WASHINGTON — China is pressing a long-range modernization of its military, part of a strategy aimed at maximizing its leverage over Taiwan, extending its influence farther abroad, but avoiding conflict around its borders or with the United States, the Pentagon said on Friday in an annual report to Congress.
Chinese leaders, the report asserted, view this as a time to “focus on internal development while avoiding direct confrontation,” although they expect tension, competition, and territorial flare-ups from time to time, and they do not expect the status quo, however satisfactory they find it, to last indefinitely.
The United States, decades ahead technologically, spends much more, and in pivoting its strategy toward Asia and the Pacific, “seeks to build a military-to-military relationship with China that is healthy, stable, reliable, and continuous,” the annual report said.
Two months ago, Beijing announced an 11.2 percent increase in its annual military budget to roughly $106 billion. While economic comparisons and analysis have always been difficult, there is no doubt that the past few decades have seen steady expansion in China’s military spending, and the Pentagon’s estimate is that China is investing more than it says, but still only about a fourth of what the United States spends each year on the military.
For its money, China is getting more weapons, and better ones.
Its air force is “transforming into a force capable of offshore offensive and defensive operations,” the report said, with prototypes of a stealth fighter seen starting last year. Other areas of investment include defenses against ballistic missiles, early warning and air-defense missiles, and their land and naval equivalents.

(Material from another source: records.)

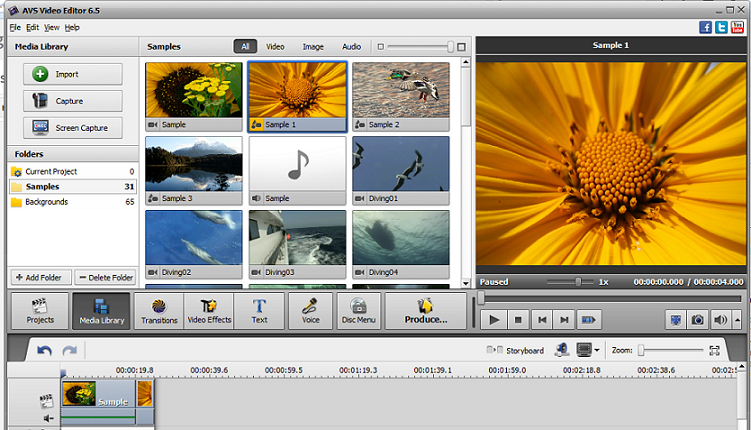The image size is (751, 430).
Task: Open the Edit menu
Action: pyautogui.click(x=33, y=27)
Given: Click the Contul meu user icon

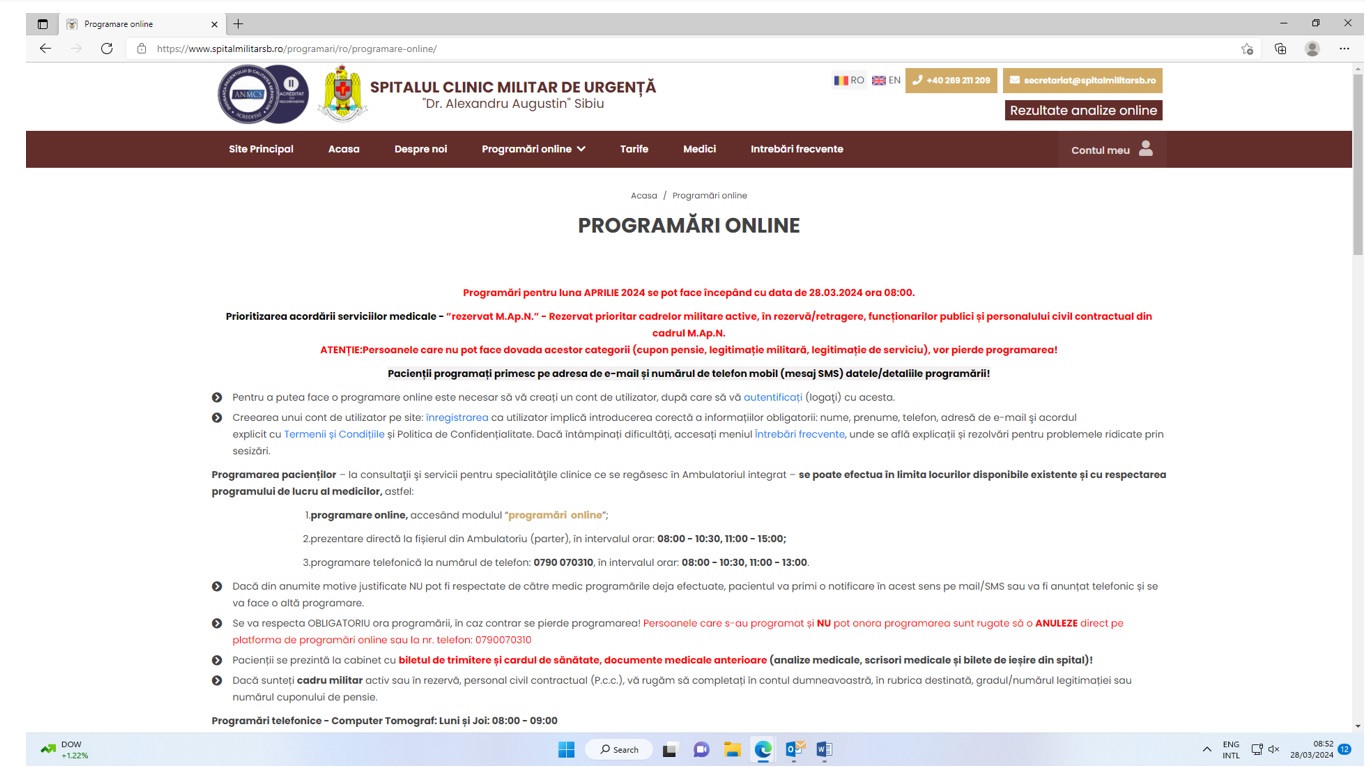Looking at the screenshot, I should [x=1145, y=149].
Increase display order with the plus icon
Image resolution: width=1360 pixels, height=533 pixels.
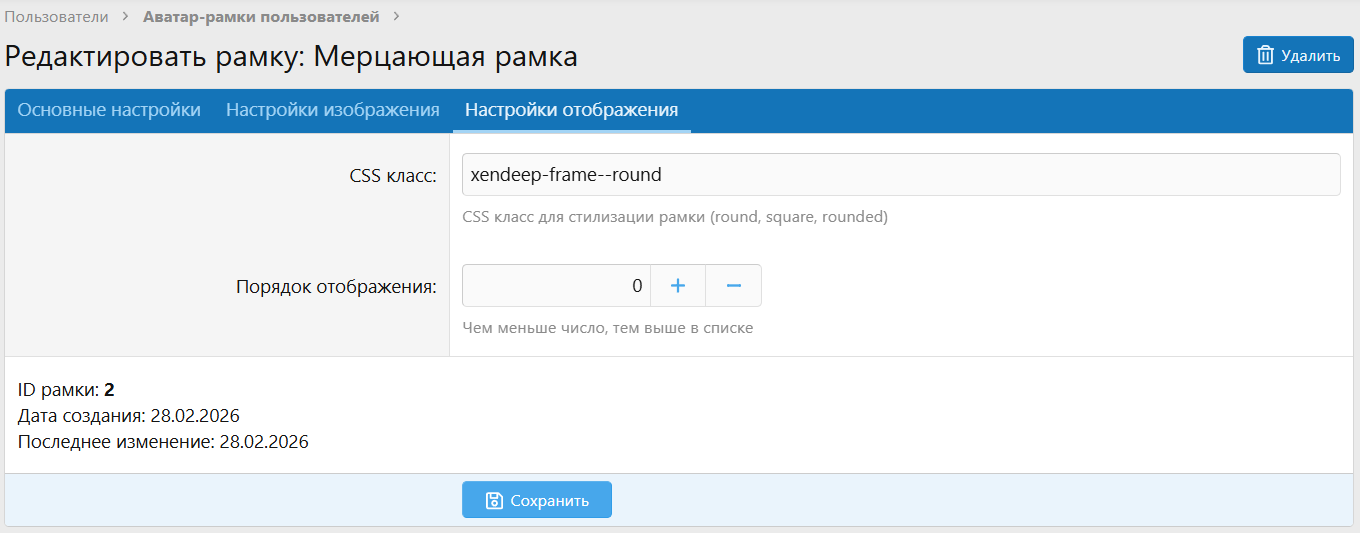click(x=678, y=286)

But the developments cited in the report unfold only over decades. For example, China’s first aircraft carrier, purchased from Ukraine in 1998, set out on its shakedown cruise last summer, but China still has no planes equipped to land on its deck, and its naval pilots are still training ashore. “We expect it’ll take several additional years for an air group to achieve a minimal operational capability aboard the aircraft carrier,” said David Helvey, a Pentagon official handling regional issues, at a briefing on the report.
In many ways, the modernization shows a Chinese military that has watched what the United States has done in the past generation or two, and is exploring the same avenues of growth. From the restructuring of its army to the new ascendancy of information technologies in warfare, there are parallels.
To be sure, there are profound differences, as the People’s Liberation Army, or P.L.A., plays a distinct role in Chinese society, government, and economic affairs.
The two militaries are already operating more frequently in overlapping territories, and the 2012 report traced the same themes as last year’s, but a bit more succinctly.
In the past year, it noted, the P.L.A. “deployed assets to support noncombatant evacuation operations from Libya, extended its presence in the Gulf of Aden for a third year of counterpiracy operations, took on leadership roles in United Nations peace operations, and conducted medical exchanges and a service mission to Latin America and the Caribbean using the P.L.A. Navy’s hospital ship.”
These are examples of what the Chinese call “new historic missions” for the P.L.A., and while they are generally not threatening to other nations, they demonstrate a new assertiveness that the Pentagon, and some allies of the United States, look upon warily.
“China’s actions in 2011 with respect to ongoing land and maritime territorial disputes with neighbors,” the report said, “reflected a mix of contentment with the status quo, renewed efforts to reassure wary neighbors, and continued willingness (particularly through the use of paramilitary maritime law enforcement assets) to assert Chinese claims.” This has been especially notable in the South China Sea, where tensions with the Philippines continue.
However, “China notably took steps to ease relations with Japan and dampen suspicion among rival South China Sea claimants after China’s assertive posture in 2010 increased regional tensions. These steps included high-level engagement with Tokyo and confidence-building measures with the Association of Southeast Asian Nations (ASEAN), even as Chinese maritime law enforcement assets continued to defend Chinese claims in disputed areas,” the report said.